Chère Janine, C’est après avoir lu votre belle réflexion sur le vrai et le faux qui, comme le rossignol mécanique de l’Empereur de Chine, peut briller davantage que le vrai que, sans vous connaître, je vous ai écrit pour vous demander de m’accepter en supervision. Votre talent de formatrice, dont on peut affirmer qu’il fût mondialement reconnu, relevait de qualités pourtant contradictoires : l’accueil, la tolérance, le respect de l’originalité de chacun, jointes à une pensée claire et logique qui allait sans hésitation, droit à l’inconscient. Beaucoup de collègues en ont bénéficié comme moi et sont aussi devenus des amis, des élèves-amis, se situant à une certaine distance transférentielle… des filleuls en quelque sorte, et si nombreux.

Puis j’eus le privilège de vous assister dans la préparation de votre séminaire et de mieux apprécier :

– la femme généreuse offrant ses idées et ses avis professionnels

– la femme de conviction, défendant ses théories sans céder d’un pouce

– la femme ambitieuse néanmoins, pour laquelle réussir était une nécessité.

Portée par une haute idée de cet idéal que vous aviez tant étudié, vous nous invitiez à comprendre cette instance.

J’ai retrouvé hier avec émotion le paravent chinois derrière lequel vous nous cachiez du regard du patient précédant notre rencontre. Je me souviens du plaisir que vous manifestiez lorsque vous nous faisiez admirer les somptuosités de votre nouvel espace de vie, comme la beauté de ces jardins cachés à l’arrière des hôtels particuliers. J’ai retrouvé aussi, avec votre choix d’oeuvres d’art, cet enthousiasme pour les créations originales que vous acquériez avec tant de plaisir, de temps à autre. Vous nous communiquiez sans forfanterie, avec amour, votre attrait pour l’esthétique et votre satisfaction profonde à vivre dans ce lieu élégant et harmonieux de la rue de l’Université.
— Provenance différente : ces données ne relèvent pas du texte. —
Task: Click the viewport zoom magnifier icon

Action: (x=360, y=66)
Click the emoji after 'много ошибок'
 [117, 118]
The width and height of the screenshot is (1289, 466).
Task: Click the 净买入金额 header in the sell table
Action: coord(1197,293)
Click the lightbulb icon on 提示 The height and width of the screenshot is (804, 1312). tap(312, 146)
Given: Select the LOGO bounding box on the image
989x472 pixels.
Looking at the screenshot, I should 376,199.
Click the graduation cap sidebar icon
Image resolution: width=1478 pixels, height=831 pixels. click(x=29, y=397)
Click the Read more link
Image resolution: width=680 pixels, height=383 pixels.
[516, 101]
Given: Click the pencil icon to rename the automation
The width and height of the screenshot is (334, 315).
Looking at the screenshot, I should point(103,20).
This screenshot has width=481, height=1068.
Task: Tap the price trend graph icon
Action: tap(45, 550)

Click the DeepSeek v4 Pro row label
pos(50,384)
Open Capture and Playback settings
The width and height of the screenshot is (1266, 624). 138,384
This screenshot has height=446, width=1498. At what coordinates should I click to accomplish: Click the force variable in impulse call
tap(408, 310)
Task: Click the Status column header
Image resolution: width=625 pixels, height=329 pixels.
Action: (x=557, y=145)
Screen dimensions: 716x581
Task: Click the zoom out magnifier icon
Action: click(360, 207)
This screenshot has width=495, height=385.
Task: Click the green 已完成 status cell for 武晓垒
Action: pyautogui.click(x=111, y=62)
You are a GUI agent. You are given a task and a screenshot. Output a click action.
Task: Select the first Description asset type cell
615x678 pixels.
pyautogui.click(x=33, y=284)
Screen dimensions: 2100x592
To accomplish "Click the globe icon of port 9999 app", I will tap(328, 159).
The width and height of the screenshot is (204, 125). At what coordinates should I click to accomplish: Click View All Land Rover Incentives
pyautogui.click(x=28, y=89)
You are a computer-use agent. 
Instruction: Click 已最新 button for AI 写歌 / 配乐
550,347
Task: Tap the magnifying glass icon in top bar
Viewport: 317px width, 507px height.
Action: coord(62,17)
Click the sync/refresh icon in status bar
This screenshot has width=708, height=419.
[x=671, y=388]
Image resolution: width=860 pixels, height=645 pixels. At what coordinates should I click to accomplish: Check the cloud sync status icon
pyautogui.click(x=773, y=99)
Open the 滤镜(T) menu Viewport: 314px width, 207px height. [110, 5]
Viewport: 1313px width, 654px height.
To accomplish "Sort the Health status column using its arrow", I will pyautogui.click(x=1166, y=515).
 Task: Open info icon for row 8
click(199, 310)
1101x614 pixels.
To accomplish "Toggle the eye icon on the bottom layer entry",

Mais je voudrais évoquer aussi, derrière cette confiance apparente, une timidité intense qui vous fit parfois hésiter à accepter toutes les marques de sollicitude et de gratitude qui vous étaient destinées. Par la volonté, cette « grande dame de la psychanalyse » selon l’expression d’un ami, à la politesse absolue, dominait son auditoire par l’appréhension anxieuse qui l’étreignait souvent.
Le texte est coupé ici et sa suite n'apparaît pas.